── Excerpt provided

But $L'$ is not regular, a contradiction. If you are NOT convinced that $L'$ is not regular then see the following proof using the Pumping lemma.


So, let's prove that $L' = \{a^nb^mc^k|n\leq k \land n,m,k>0\}$ is not regular using the Pumping lemma in order to obtain contradiction.

The Pumping Lemma:

Let $L$ be a regular set. Then there is a constant $n$ such that if $z$ is any word in $L$, and $|z| \geq n$ we may write $z = uvw$ in such a way that $|uv| \leq n$, $|v| \geq 1$, and for all $i \geq 0$, $uv^iw \in L$.

How to prove

1) Select the language you wish to to prove irregular.

2) The "adversary" picks $n$, the constant mentioned in the Pumping lemma. Once it has been picked, it may not be changed (fix it).

3) Select a string $z$ in $L$. Your choice may depend implicitly on the value of $n$.

────
── Provided records

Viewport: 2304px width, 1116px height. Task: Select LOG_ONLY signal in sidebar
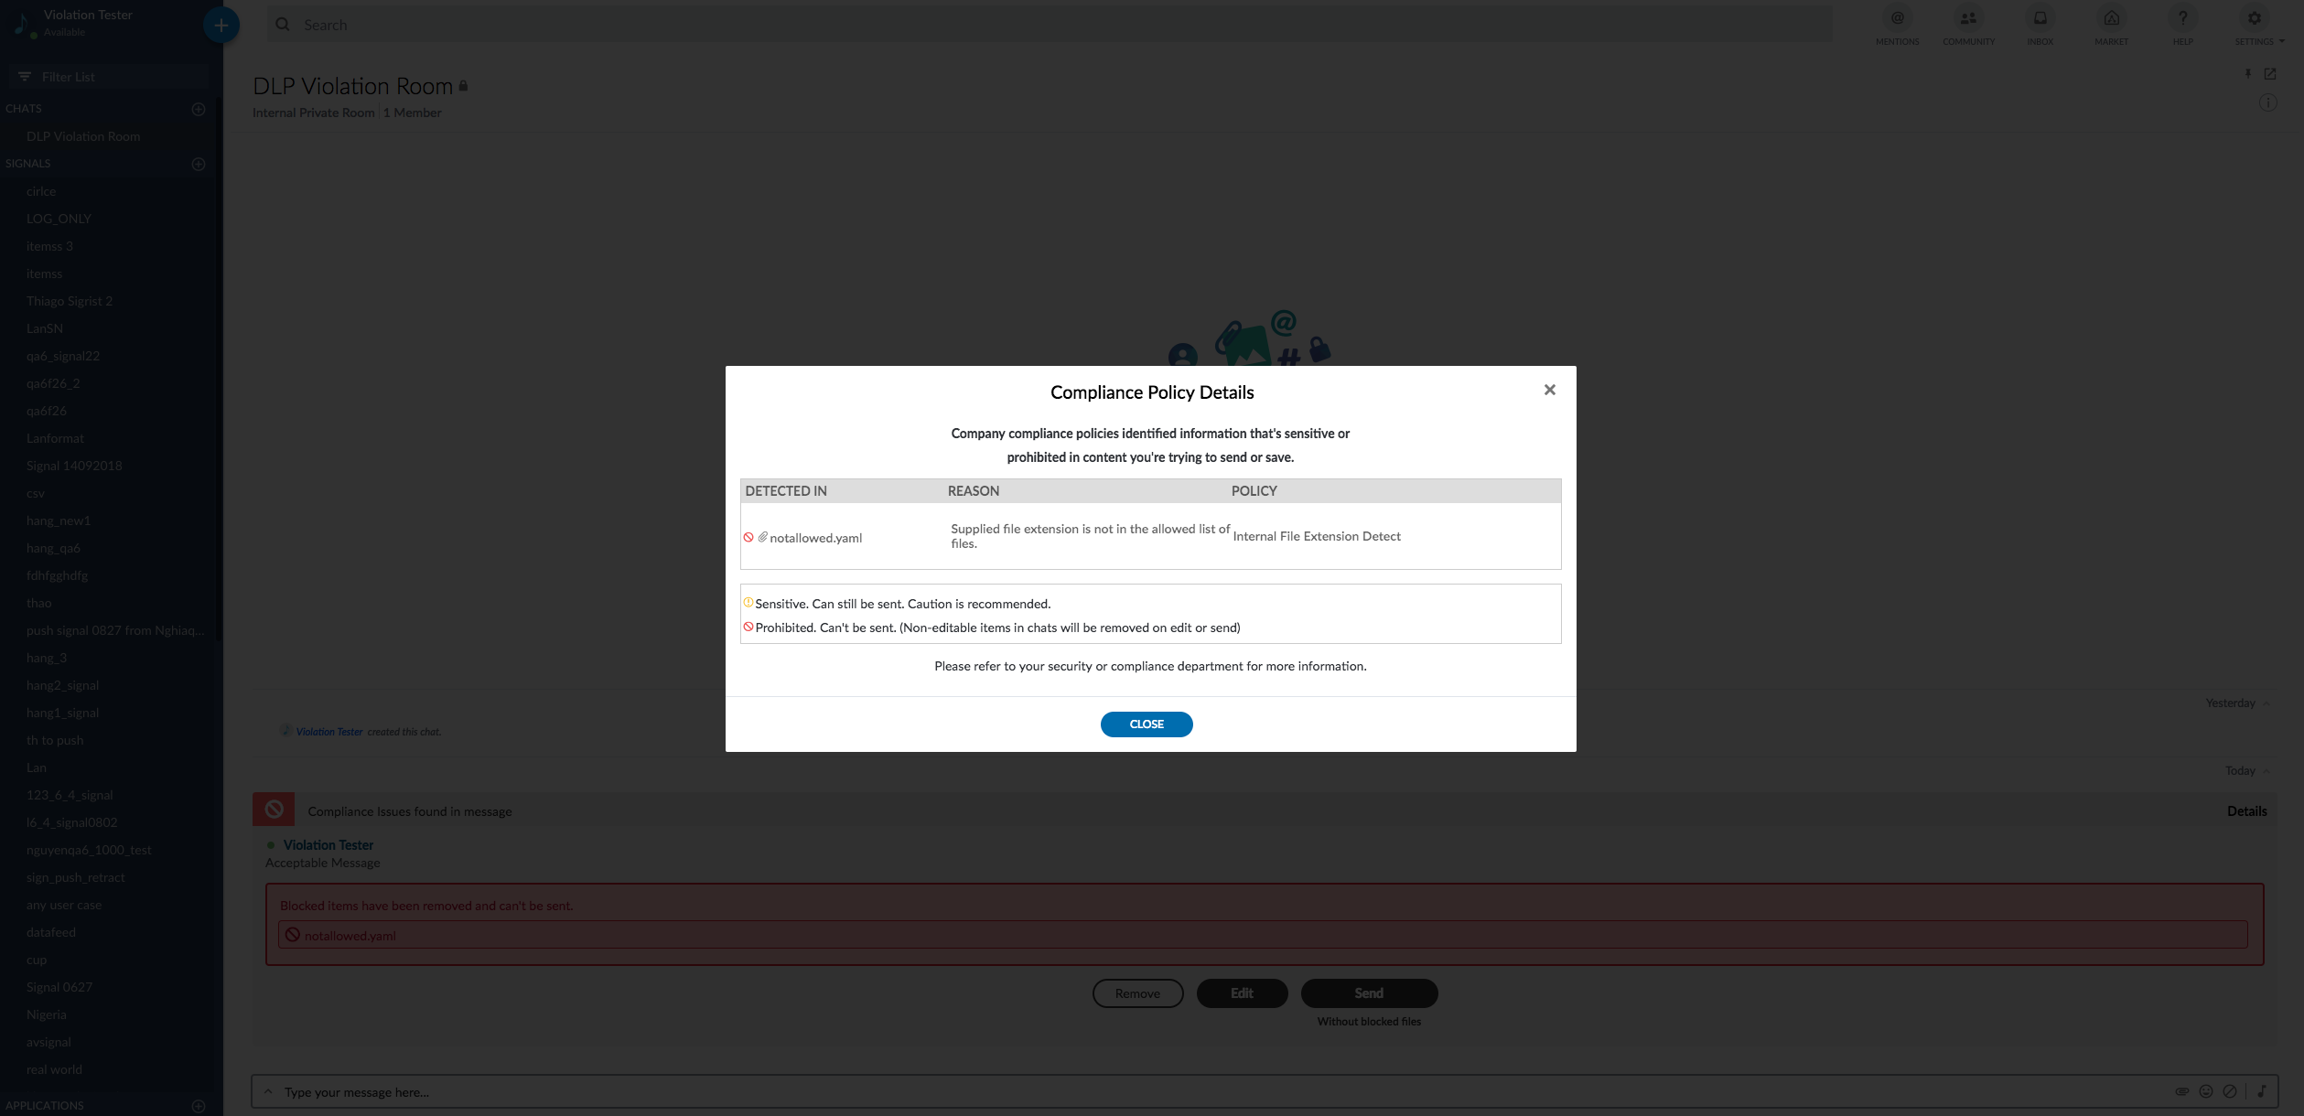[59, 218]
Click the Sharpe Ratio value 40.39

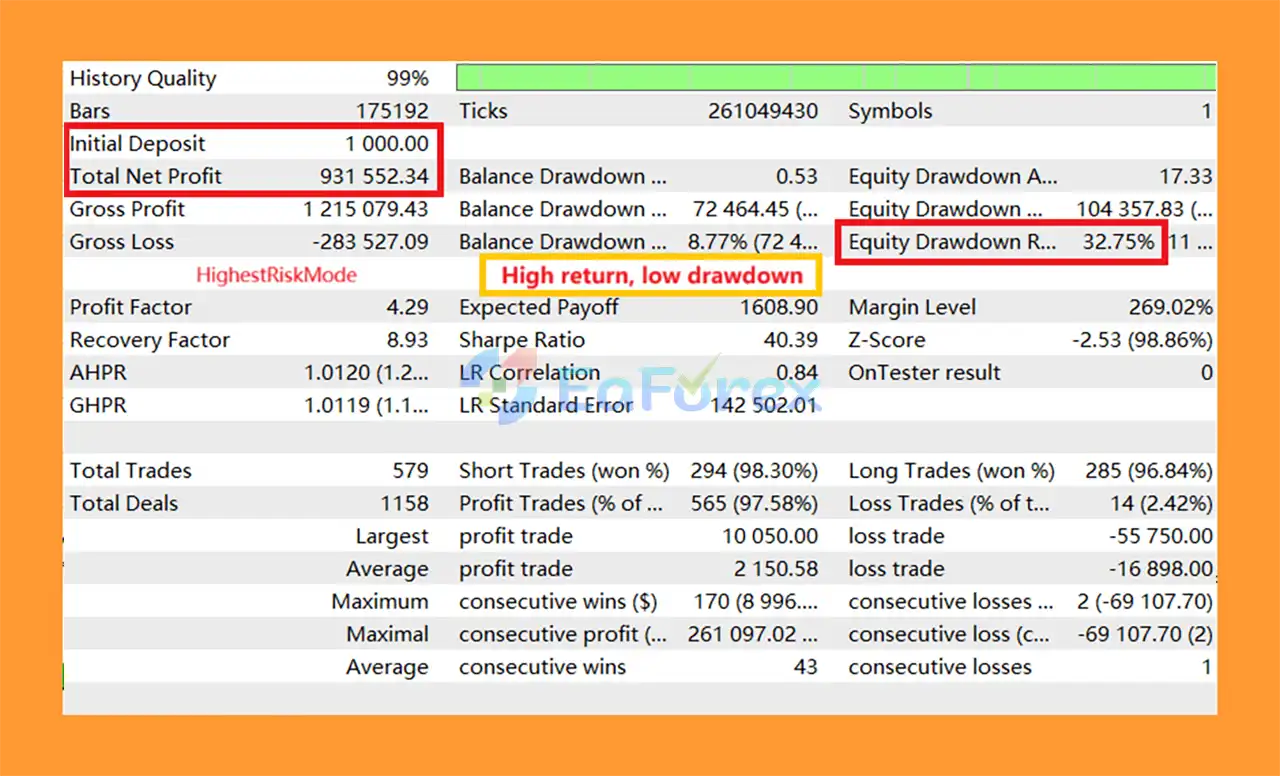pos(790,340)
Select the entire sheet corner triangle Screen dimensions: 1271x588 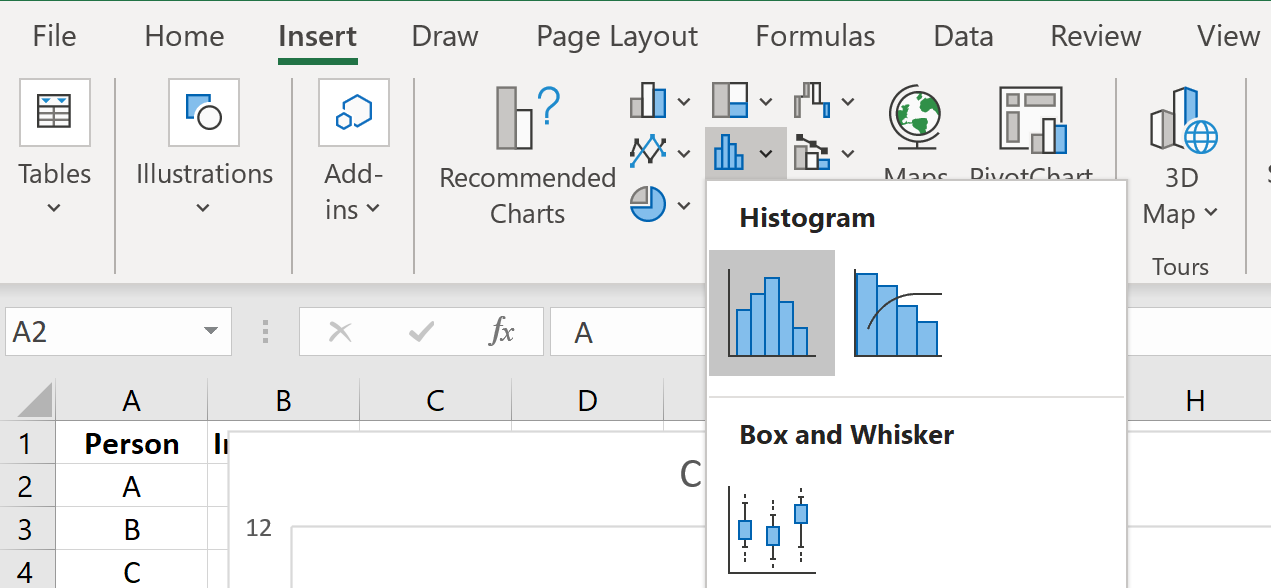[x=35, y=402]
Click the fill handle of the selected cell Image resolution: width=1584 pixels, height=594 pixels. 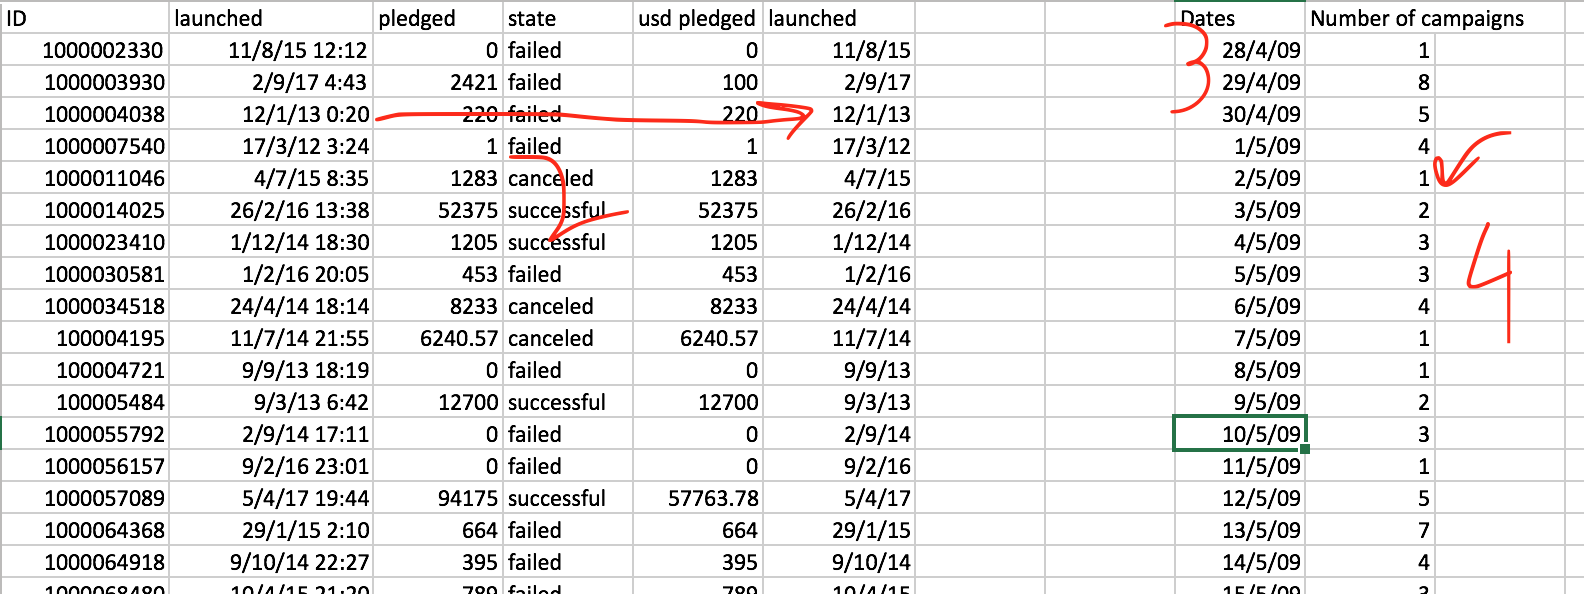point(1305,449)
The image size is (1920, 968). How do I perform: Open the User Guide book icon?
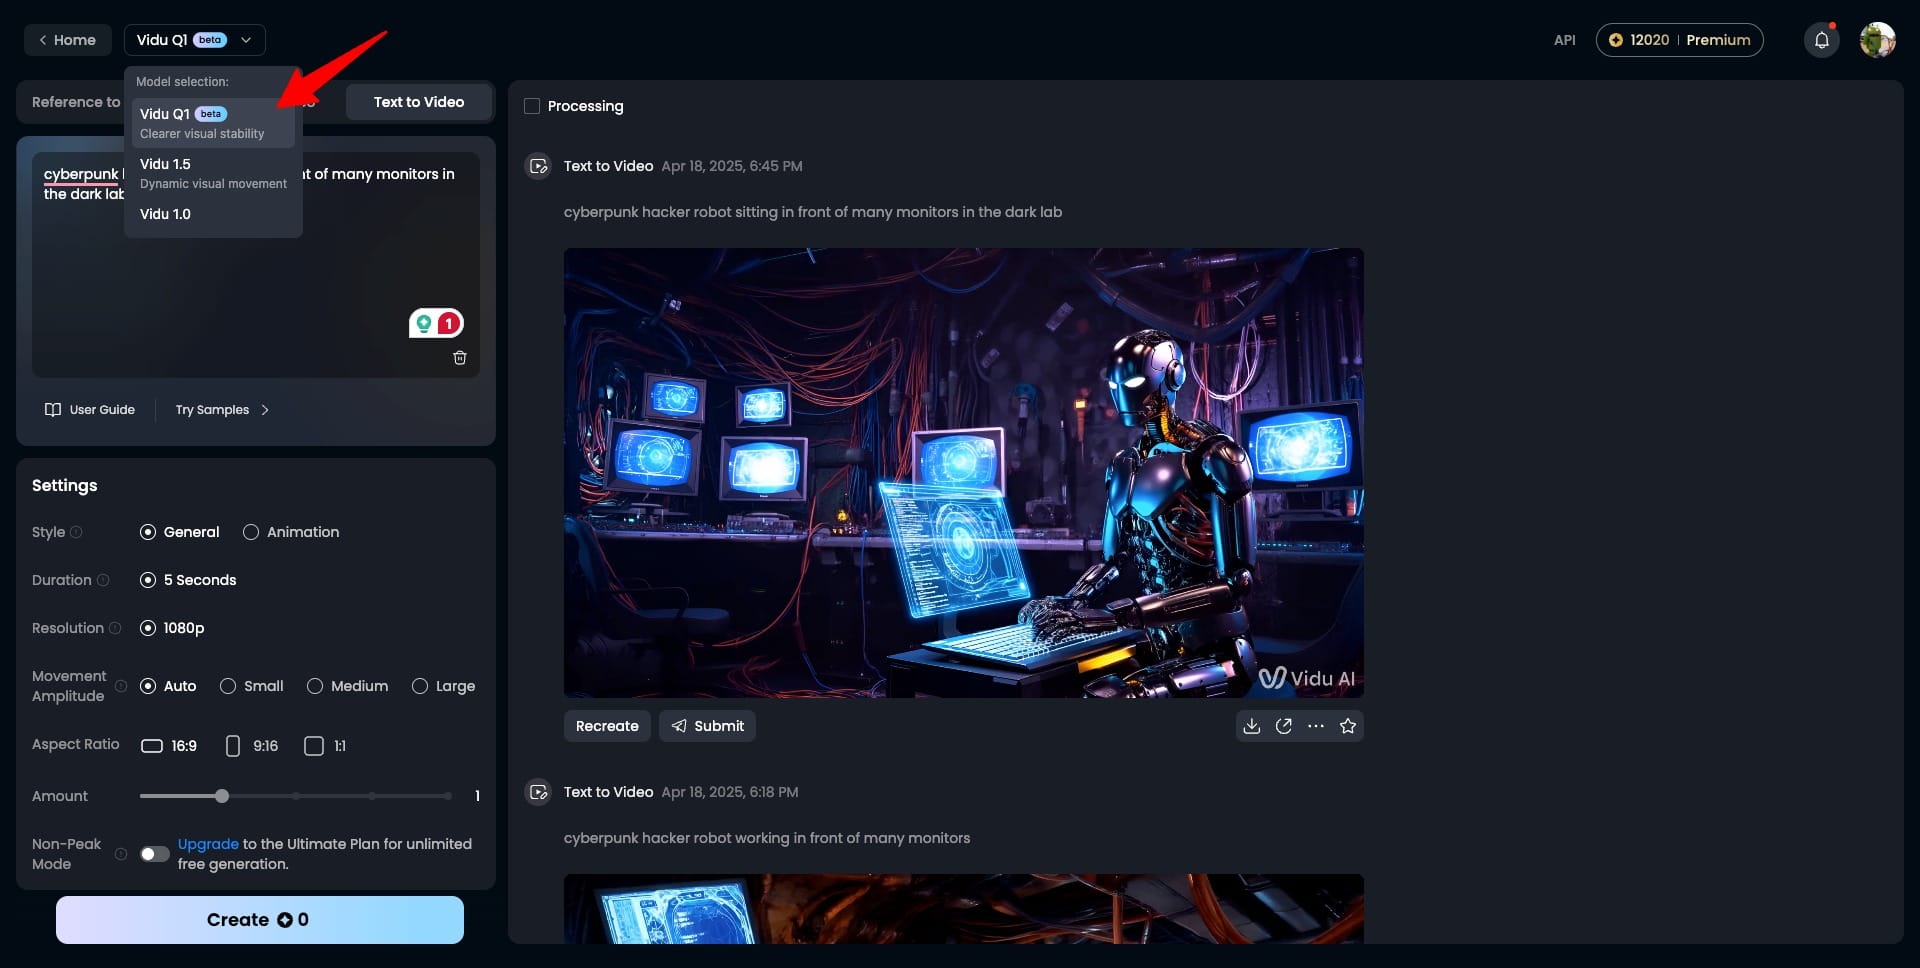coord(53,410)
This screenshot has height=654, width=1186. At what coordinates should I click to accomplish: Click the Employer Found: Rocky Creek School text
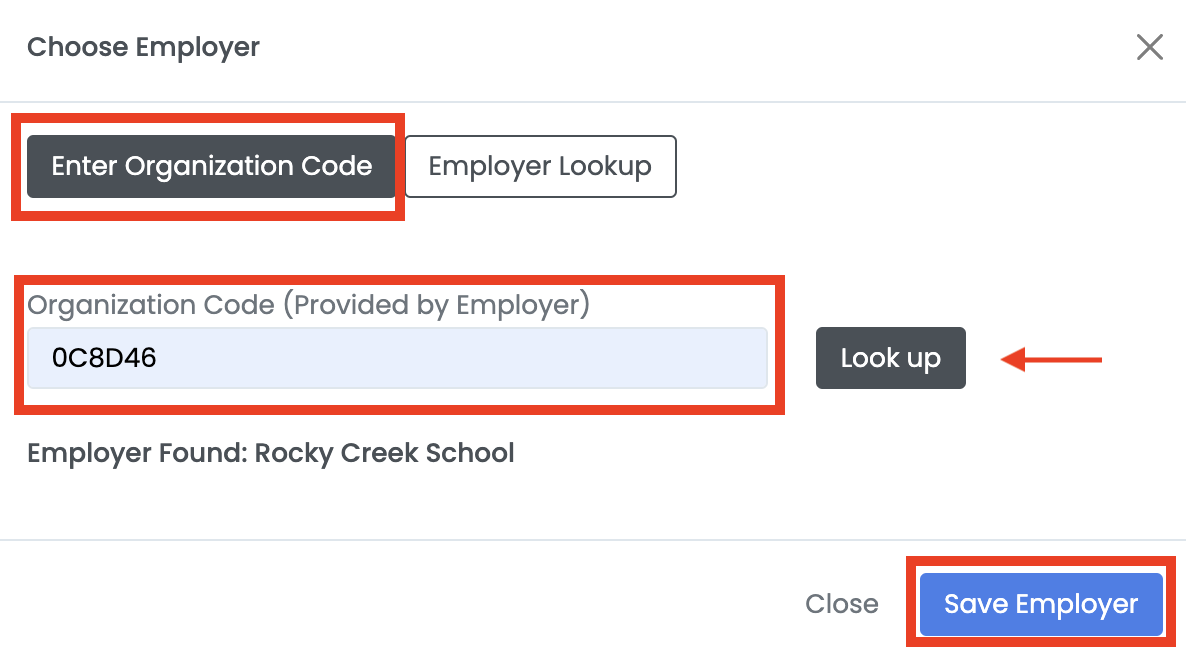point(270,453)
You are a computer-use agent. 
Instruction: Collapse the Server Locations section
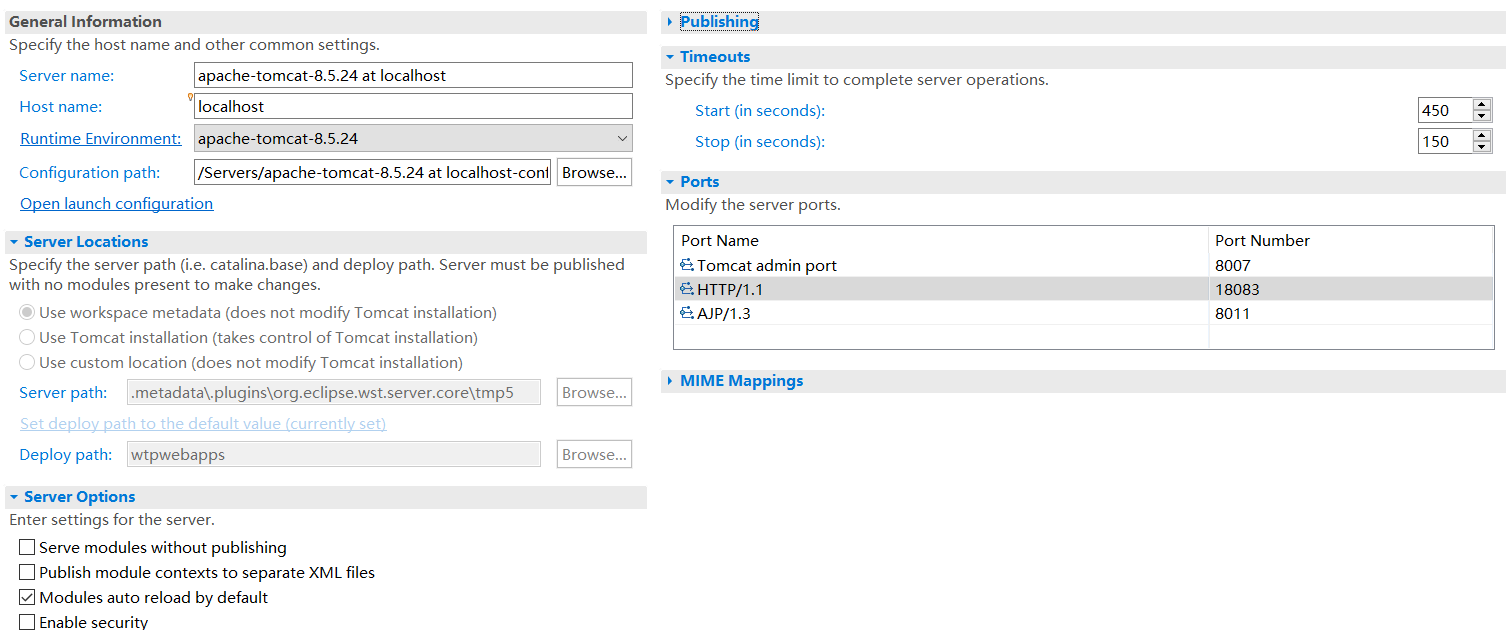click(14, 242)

────

What is being asked: Can you reproduce, word for word, the part of the pumping lemma text starting with "1) Select the" and going on through "value of $n$."?

Correct answer:
1) Select the language you wish to to prove irregular.

2) The "adversary" picks $n$, the constant mentioned in the Pumping lemma. Once it has been picked, it may not be changed (fix it).

3) Select a string $z$ in $L$. Your choice may depend implicitly on the value of $n$.